» **Supplied text**
§
- Born: 10 May 1937 Manchester, England
- Died: 5 September 2023 (aged 86)
- Occupations: Screenwriter; journalist;
- Years active: 1958–2006
- Television: Coronation Street
- Spouses: Barbara Sutcliffe ​ ​(m. 1957, divorced)​; Sheila McGregor ​ ​(m. 1977, divorced)​; Myra Davies ​(m. 1985)​;
- Children: 5

= John Stevenson (scriptwriter) =

British screenwriter (1937–2023)

John Stevenson (10 May 1937 – 5 September 2023) was a British screenwriter who, between 1976 and 2006, was a regular writer on Britain's longest-running soap opera, Coronation Street.

==Early life==
Stevenson was born in Manchester in 1937. He attended the London School of Economics and was originally a newspaper journalist. He wrote for the Oldham Evening Chronicle from 1958 to 1964, and then worked as an entertainment journalist and theatre critic for the Daily Mail, based in Manchester.
§
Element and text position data
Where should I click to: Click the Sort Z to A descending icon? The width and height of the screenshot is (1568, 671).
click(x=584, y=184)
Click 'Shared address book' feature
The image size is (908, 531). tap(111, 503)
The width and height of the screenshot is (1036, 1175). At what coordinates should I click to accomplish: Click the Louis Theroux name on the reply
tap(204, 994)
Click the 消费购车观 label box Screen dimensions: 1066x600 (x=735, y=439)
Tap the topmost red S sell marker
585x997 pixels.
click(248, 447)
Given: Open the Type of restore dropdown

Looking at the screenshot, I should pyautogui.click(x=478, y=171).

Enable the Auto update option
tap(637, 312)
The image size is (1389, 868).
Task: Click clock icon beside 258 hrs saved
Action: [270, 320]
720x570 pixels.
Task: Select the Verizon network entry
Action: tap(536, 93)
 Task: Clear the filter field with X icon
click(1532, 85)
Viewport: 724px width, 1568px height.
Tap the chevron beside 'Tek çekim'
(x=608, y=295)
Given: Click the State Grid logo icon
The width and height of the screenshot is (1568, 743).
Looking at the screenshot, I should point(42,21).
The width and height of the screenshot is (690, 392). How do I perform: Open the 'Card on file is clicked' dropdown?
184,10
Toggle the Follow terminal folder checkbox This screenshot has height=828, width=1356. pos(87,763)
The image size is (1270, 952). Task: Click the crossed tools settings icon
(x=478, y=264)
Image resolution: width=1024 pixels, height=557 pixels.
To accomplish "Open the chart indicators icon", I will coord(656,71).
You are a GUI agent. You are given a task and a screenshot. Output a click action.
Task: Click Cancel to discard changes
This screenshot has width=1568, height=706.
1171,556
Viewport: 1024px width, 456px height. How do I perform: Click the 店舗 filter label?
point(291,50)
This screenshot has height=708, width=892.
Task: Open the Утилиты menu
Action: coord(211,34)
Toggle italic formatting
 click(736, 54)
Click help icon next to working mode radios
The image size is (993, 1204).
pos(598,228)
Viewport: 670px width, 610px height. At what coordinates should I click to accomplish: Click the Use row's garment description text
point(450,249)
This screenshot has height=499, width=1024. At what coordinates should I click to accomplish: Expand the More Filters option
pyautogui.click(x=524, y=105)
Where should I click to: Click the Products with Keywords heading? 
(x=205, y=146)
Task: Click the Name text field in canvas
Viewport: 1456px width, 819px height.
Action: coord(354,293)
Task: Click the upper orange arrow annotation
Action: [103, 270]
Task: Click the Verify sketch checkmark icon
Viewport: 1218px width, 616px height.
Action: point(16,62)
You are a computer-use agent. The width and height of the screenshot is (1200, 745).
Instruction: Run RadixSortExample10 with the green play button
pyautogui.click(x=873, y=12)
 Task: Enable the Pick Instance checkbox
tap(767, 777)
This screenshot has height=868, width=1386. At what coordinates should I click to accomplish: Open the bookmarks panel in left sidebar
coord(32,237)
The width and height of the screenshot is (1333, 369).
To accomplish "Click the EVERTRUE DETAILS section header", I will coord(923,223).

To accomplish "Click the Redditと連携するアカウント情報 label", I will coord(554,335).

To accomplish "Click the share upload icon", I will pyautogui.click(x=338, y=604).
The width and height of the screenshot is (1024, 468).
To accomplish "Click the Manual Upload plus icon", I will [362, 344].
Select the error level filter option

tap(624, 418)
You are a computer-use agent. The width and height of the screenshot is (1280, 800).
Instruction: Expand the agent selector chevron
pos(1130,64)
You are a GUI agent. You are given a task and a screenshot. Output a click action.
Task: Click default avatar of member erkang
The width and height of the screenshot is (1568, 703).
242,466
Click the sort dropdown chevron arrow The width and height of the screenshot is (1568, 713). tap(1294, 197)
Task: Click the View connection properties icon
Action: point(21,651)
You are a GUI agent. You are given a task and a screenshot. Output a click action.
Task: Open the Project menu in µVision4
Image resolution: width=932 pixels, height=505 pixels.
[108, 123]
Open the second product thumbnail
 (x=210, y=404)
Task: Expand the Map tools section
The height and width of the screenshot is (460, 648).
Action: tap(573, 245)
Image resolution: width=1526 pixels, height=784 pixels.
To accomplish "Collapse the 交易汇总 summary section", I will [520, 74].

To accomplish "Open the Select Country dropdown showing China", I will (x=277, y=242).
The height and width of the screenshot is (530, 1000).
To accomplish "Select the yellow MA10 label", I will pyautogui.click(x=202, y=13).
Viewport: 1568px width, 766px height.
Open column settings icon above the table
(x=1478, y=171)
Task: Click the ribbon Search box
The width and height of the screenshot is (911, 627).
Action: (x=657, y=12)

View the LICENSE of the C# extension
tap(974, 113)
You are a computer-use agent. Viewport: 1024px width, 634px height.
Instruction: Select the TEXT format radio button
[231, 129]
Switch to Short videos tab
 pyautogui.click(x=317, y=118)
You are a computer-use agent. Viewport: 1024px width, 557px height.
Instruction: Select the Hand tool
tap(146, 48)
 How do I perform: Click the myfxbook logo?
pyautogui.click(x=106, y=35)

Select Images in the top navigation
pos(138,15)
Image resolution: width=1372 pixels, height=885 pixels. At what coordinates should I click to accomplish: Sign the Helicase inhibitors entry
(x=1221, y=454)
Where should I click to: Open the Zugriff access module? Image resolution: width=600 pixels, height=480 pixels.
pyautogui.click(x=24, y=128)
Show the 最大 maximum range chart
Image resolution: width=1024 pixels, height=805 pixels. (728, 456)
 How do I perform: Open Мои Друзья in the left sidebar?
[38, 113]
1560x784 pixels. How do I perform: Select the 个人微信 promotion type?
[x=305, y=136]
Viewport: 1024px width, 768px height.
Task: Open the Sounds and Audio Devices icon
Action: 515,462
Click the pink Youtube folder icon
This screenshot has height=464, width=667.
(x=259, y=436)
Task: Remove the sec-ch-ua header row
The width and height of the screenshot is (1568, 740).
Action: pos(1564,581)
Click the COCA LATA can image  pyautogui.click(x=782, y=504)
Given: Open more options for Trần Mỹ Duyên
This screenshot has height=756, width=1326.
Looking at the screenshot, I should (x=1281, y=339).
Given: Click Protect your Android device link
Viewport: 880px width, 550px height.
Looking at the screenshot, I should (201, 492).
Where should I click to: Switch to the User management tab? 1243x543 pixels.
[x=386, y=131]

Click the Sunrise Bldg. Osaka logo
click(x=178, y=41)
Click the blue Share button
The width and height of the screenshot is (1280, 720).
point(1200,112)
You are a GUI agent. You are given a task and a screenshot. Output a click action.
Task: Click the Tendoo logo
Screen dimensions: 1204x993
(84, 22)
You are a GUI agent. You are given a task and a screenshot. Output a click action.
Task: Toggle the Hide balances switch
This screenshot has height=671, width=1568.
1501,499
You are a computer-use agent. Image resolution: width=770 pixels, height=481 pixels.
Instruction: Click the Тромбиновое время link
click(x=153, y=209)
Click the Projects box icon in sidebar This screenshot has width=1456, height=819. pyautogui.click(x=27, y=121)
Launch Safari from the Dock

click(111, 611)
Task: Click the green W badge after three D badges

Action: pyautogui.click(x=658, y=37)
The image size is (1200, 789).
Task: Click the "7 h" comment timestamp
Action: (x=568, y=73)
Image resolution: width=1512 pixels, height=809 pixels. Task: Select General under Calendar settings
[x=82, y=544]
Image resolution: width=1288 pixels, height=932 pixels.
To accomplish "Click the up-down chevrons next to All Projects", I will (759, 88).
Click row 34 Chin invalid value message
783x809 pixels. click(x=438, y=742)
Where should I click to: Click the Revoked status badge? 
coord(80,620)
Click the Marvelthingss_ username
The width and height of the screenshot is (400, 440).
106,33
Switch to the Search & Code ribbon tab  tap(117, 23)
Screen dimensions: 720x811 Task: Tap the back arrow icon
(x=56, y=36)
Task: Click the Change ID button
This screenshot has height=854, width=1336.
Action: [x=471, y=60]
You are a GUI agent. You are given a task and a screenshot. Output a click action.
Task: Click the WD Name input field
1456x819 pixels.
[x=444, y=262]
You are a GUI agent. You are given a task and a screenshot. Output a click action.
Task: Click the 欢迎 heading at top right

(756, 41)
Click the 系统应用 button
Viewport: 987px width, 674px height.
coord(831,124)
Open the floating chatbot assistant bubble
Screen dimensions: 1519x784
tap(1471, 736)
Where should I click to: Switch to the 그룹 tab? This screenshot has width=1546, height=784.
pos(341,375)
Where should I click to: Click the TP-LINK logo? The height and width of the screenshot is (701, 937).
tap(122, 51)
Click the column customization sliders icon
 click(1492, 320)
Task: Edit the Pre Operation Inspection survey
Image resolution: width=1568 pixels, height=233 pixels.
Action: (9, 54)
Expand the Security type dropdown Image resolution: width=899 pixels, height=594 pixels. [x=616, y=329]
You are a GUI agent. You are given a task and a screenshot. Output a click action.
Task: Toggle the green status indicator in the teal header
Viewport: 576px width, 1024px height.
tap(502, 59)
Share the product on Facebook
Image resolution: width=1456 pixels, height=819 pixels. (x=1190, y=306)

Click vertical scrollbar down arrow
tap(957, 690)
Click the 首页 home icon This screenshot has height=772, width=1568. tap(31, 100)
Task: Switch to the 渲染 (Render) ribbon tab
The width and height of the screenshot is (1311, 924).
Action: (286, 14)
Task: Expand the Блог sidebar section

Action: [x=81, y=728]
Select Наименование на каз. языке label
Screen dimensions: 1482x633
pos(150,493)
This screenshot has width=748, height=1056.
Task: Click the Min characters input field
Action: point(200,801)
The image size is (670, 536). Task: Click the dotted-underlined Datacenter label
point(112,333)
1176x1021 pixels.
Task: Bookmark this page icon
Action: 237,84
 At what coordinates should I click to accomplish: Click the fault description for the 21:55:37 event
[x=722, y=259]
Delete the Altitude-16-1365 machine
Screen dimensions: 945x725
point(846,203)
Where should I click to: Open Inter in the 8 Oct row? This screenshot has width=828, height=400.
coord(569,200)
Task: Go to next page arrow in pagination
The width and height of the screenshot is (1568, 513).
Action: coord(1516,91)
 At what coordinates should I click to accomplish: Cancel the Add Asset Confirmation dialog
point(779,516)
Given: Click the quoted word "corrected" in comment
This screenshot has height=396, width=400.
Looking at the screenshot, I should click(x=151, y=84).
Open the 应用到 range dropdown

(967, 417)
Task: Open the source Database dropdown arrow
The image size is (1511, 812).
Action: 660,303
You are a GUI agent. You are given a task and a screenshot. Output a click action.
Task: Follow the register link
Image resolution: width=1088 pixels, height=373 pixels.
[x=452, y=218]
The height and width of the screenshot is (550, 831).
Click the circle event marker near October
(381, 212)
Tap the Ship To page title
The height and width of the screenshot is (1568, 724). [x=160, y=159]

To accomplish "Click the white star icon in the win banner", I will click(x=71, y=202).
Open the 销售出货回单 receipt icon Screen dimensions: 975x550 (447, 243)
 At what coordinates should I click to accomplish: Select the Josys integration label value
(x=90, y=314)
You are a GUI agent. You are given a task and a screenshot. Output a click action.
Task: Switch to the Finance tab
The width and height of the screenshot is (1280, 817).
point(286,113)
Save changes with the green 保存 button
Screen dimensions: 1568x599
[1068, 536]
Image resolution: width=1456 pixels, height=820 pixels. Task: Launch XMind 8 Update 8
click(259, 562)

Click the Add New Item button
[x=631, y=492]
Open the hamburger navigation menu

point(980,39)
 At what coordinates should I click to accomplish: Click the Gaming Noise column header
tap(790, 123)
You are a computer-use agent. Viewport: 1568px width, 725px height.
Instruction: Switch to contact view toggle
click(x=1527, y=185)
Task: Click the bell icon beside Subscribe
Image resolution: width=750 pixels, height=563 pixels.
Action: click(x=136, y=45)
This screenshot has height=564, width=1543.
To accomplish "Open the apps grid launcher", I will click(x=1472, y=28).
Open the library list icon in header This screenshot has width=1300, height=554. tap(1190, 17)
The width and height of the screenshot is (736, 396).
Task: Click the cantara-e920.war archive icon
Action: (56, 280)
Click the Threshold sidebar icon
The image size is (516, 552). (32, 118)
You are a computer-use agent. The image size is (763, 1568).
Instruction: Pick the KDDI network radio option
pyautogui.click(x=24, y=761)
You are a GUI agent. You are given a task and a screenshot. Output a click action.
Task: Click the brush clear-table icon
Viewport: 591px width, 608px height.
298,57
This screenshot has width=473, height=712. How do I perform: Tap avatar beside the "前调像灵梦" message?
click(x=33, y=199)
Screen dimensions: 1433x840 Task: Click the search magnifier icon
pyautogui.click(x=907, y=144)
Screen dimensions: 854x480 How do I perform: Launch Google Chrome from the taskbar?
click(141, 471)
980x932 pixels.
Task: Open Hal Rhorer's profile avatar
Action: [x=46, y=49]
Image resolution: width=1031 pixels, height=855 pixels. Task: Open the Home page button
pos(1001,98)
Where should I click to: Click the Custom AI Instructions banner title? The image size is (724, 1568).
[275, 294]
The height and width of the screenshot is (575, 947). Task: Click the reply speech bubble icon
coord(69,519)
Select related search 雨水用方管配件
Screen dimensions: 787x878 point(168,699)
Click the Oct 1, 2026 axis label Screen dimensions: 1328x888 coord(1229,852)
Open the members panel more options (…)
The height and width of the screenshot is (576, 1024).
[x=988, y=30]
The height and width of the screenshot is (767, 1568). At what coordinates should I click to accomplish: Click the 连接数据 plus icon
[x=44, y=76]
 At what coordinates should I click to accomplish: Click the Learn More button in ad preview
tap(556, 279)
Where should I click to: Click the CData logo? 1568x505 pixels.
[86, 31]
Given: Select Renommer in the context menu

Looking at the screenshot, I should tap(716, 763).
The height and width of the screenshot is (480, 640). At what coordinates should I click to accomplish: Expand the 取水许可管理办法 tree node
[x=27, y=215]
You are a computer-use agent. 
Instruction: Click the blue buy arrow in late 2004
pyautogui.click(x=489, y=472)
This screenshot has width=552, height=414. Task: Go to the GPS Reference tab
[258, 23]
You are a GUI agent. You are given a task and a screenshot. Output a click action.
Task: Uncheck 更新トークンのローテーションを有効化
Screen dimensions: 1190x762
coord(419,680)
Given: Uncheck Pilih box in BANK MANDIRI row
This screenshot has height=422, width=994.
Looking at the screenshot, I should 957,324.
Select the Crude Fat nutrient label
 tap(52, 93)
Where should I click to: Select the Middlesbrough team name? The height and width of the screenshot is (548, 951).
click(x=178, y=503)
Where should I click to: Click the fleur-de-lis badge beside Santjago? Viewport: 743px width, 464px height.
§
» **Problems**
1. Translate this sentence from the John Stevenson biography into Spanish: "He attended the London School of Economics and was originally a newspaper journalist."
2. Please write the next part of the John Stevenson biography, picking up after its final sentence.

» **Answers given**
1. Asistió a la London School of Economics y en un principio fue periodista de prensa.

2.
==Television writing==
Stevenson moved into screenwriting after producer Peter Eckersley showed him a sitcom pilot entitled Her Majesty's Pleasure, and asked him to come up with story ideas. Stevenson worked on the show during its run from 1968 to 1969, writing with Leslie Duxbury. He continued to write comedy through the 1970s, with his credits including The Last of the Baskets, How's Your Father? and Yanks Go Home He co-wrote the popular comedy-drama Brass with Julian Roach in the 1980s and in 1994, the sitcom, Mother's Ruin, starring Roy Barraclough. However, this was not a ratings success and only ran for one series.

In 1976, Stevenson began writing for Coronation Street, where he worked on 447 episodes over the next thirty years.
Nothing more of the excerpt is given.